Buhârî İslâm coğrafyasının en önemli merkezlerinden olan bu yerlerde ilim öğrenirken aynı zamanda orada siyasi, sosyal ve fikri hareketlere, gelişmelere de bigâne değildir. İmamı Buhârî’yi farklı kılan bir başka etken ise yukardaki ismi geçen merkezlerde farklı fikir ve düşünce mensubu insanlardan istifade etmesidir. Tek bakışlı bir bilgi akışının aksine Buhârî’nin aklı ve fikir havzası değişik düşüncelerle ona geniş ve derin bir analiz etme imkânı vermiştir. Aksi takdirde o da o dönemin herhangi bir âlimi gibi etrafında topladığı bir sosyal çevre ile müreffeh bir hayat yaşayabilir, adı sanı unutulan diğer âlimlerin sınıfına dâhil olabilirdi. Ancak O kendi zamanından ziyade ümmet için uzun vadeli bir çalışmanın içine girerek Kur’an’dan sonra ikinci derece değerli olan Hadis ve Sünnetin sağlam bir zemin üzerinde istikrar bulmasına ömrünü feda etmiştir. İşte İmamı Buhârî’nin ümmete miras olarak bıraktığı Sahîh’i bu çaba ve birikimin eseridir. ‘

 Bu kadar geniş bir vizyona sahip olsa da İmam Buhârî, Müslümanlar arasında genelde 16 senede[6] tamamladığı Sahîh’i[7] ile bilinir. Halbuki “Henüz yirmi yaşına basmadan ve kendi ifadesiyle “Hz. Peygamber’in kabri başında mehtaplı gecelerde” yazdığı et-Târîḫu’l-kebîr[8] onun ilk eserlerinden biridir.” Bu eser “Sahih”in temelini oluşturmuştur.

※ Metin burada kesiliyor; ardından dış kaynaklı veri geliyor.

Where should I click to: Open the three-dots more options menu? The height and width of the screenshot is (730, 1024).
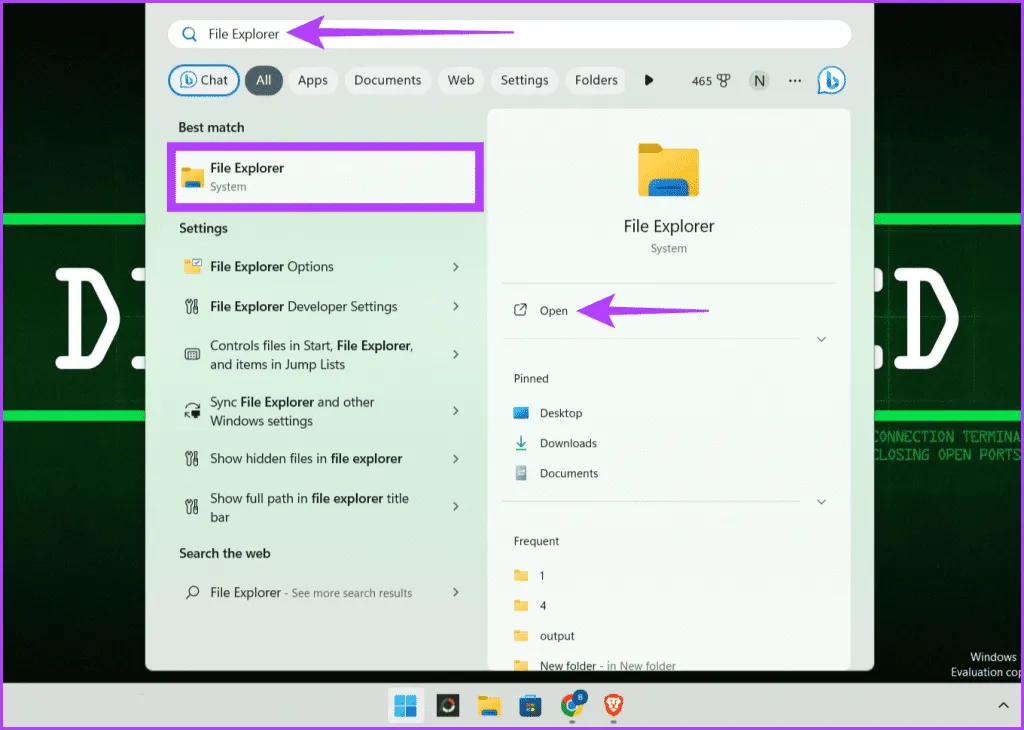coord(795,80)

İslâm tarihinde Hadis alanında onu meşhur kılan Sahihi’nde toplamış olduğu sahih hadislerdir. İlk dönemde bunun değeri çok fark edilmese de çalışmasının değeri ilerleyen zaman diliminde ona şöhret olarak dönmüştür. Ona bu özelliğin kazandırılmasında; ilk çalışmasının “tarih” olmasının etkili olduğunu söylemek mümkündür. Zira 13.790 raviyi[9] içeren et-Târîḫu’l-kebîr çalışması, hadis konusunda onu otorite yapmaya götürmüştür. Tarihle meşguliyeti ona olaylara ve kişilere bütüncül bakma, insanların yaşayışlarının yanı sıra onların fikir ve düşüncelerini de öğrenmeye fırsat vermiştir. Dolayısıyla “Buhârî, önceleri el-Câmiu’s-Sahîh ile değil Tarih'i ile tanınmıştır. Fakat, zamanla Sahîh, Tarih'in önüne geçmiştir.”[10]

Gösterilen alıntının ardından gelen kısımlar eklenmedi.